Presidente interina Delcy Rodríguez – Foto: Divulgação

A presidente interina Delcy Rodríguez anunciou nesta quinta-feira (23/04) o encerramento da “Lei de Anistia para a Convivência Democrática”. A medida previa a libertação de detidos por motivações políticas mas agora os processos pendentes serão encaminhados para novos órgãos de análise. Segundo a presidência os casos poderão ser tratados pelo “Programa de Convivência Democrática e Paz” e pela recém-criada “Comissão Nacional para a Reforma da Justiça Penal”.

Transição institucional

O encerramento da lei ocorre poucos meses após sua aprovação na ‘Assembleia Nacional’. O texto surgiu como uma resposta à crise gerada pela prisão de Nicolás Maduro detido por forças norte-americanas em janeiro deste ano.

Para o governo interino a mudança não interrompe o diálogo mas transfere a responsabilidade para outros instrumentos institucionais.

“Há outros espaços onde podem ser encaminhados”, afirmou Delcy Rodríguez ao sinalizar que a fase da anistia ampla chegou ao limite no Palácio de Miraflores.

Conflito de dados

O impacto real da lei é motivo de intensos debates entre o poder público e a sociedade civil. O deputado Jorge Arreaza afirmou que mais de 8 mil pessoas tiveram sua situação jurídica revista.

Entretanto organizações independentes como o Foro Penal (FP) apresentam números significativamente menores e apontam uma falta de transparência nos critérios de soltura.

  • Apenas 186 libertações foram ligadas diretamente à anistia segundo o FP;
  • O governo contabiliza revisões de medidas cautelares no montante total;
  • A oposição classifica o mecanismo como seletivo e insuficiente.

Justiça seletiva

Críticos e especialistas em direitos humanos argumentam que a lei funcionou como um filtro técnico. Enquanto casos de menor repercussão foram resolvidos situações envolvendo militares ou acusações graves permaneceram estagnadas no judiciário. Para o diretor do Foro Penal Alfredo Romero a medida atuou como um funil que atrasou a saída de muitos detidos.

A visão de lideranças como o ex-deputado Juan Pablo Guanipa reforça a ideia de que a solução para os presos políticos depende mais de acordos diretos do que de letras jurídicas.

“A libertação de presos políticos depende mais de vontade política do que de instrumentos legais”, declarou Guanipa ao criticar a incompletude do texto.

Cenário de transição

O fim da anistia marca uma nova etapa na tentativa de estabilização do país vizinho.

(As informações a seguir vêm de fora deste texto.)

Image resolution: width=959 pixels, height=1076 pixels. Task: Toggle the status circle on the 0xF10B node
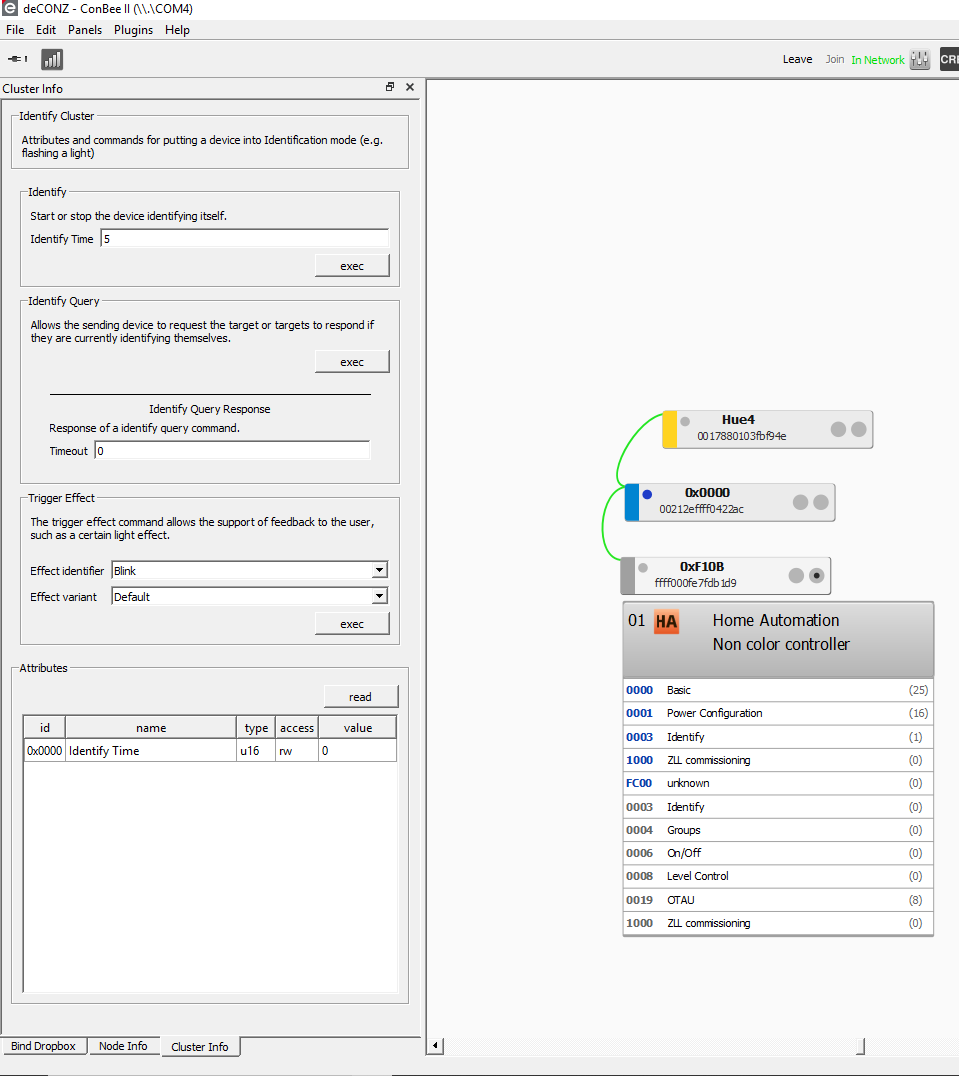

Com a nova configuração política a Venezuela busca reconstruir sua estrutura judiciária sob os olhos atentos da comunidade internacional.

O desafio agora é provar que a “Comissão Nacional para a Reforma da Justiça Penal” terá autonomia para julgar sem o peso ideológico das últimas décadas garantindo que a convivência democrática seja um projeto real e não apenas um slogan.